**DONNÉES FOURNIES:**
-=-=-=-=-

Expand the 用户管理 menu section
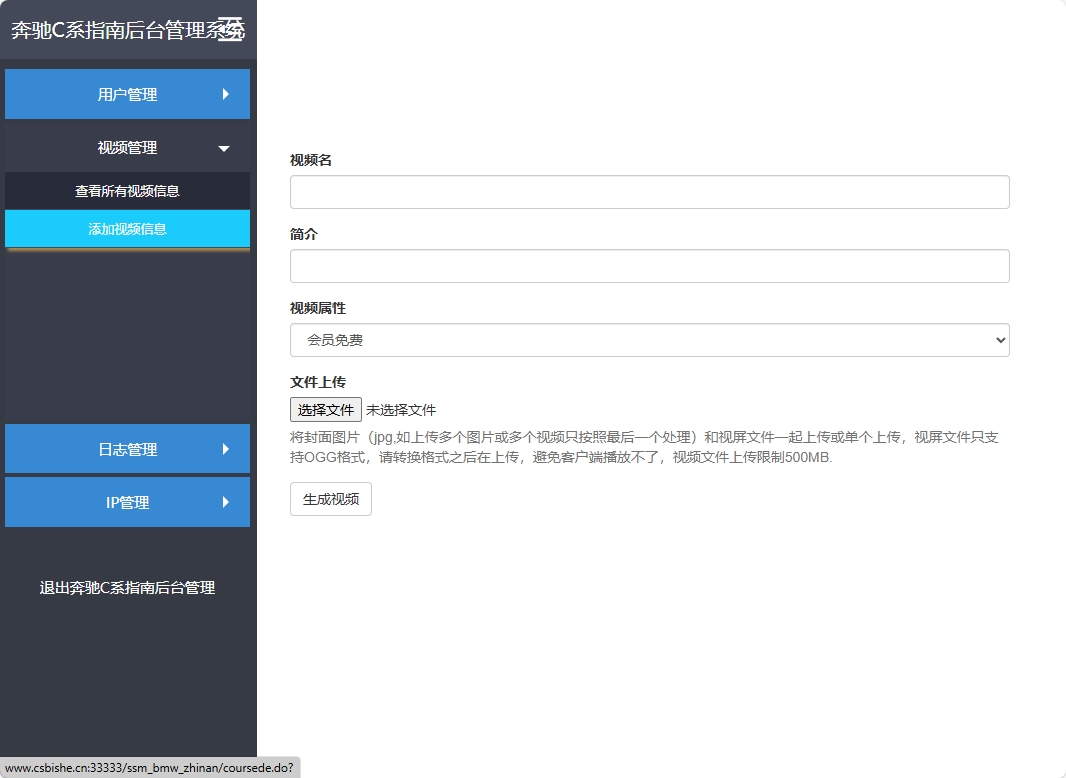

-=-=-=-=-

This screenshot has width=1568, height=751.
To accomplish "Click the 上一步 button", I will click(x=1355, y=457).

-=-=-=-=-

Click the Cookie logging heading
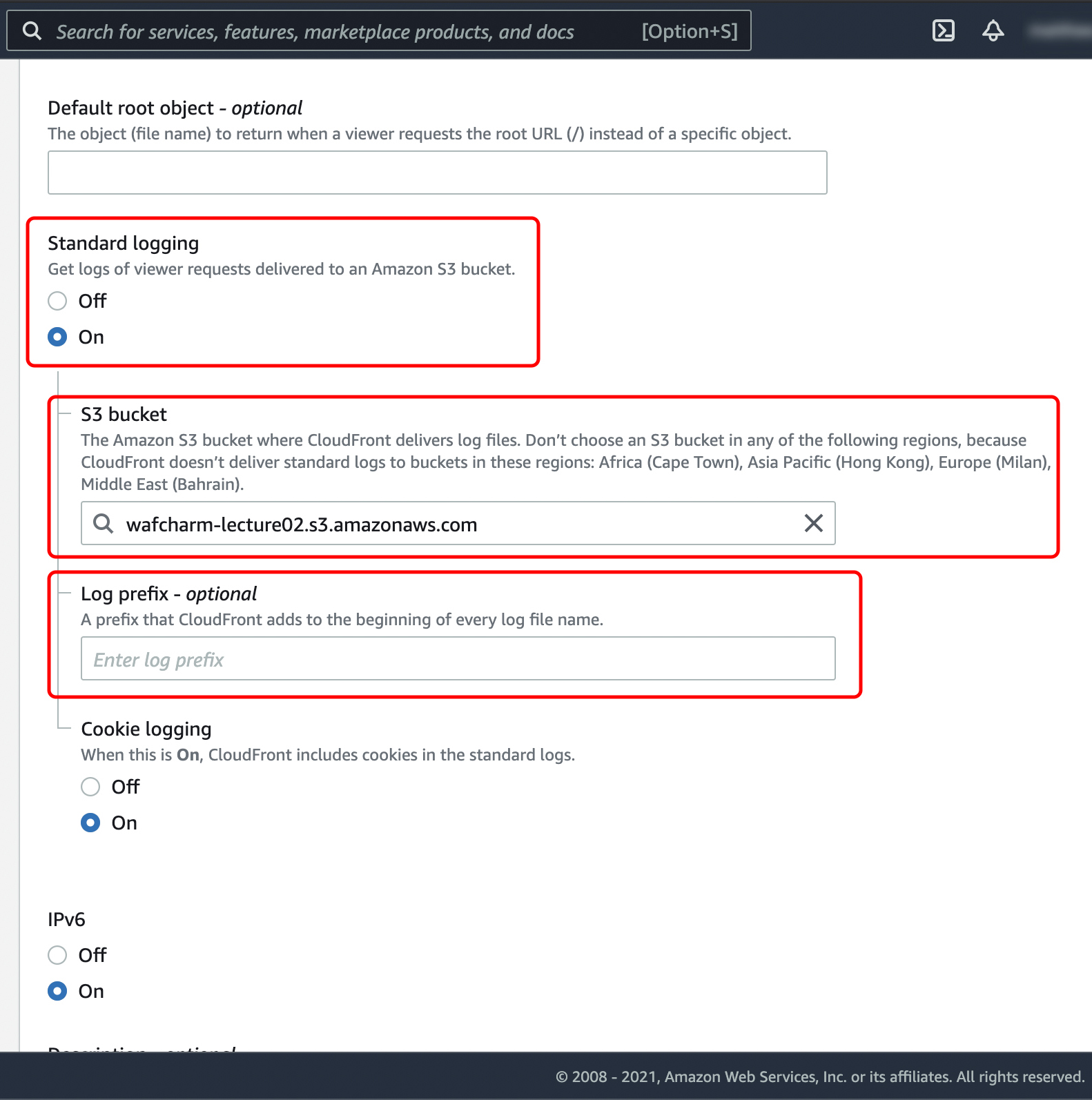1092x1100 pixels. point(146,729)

-=-=-=-=-

**CONSIGNE:** Repérez dans les entrées ci-dessus chaque ligne qui contient le mot « Click » et recopiez-la. Tenez compte des majuscules et des minuscules.

**RÉSULTAT FINAL:**
To accomplish "Click the 上一步 button", I will click(x=1355, y=457).
Click the Cookie logging heading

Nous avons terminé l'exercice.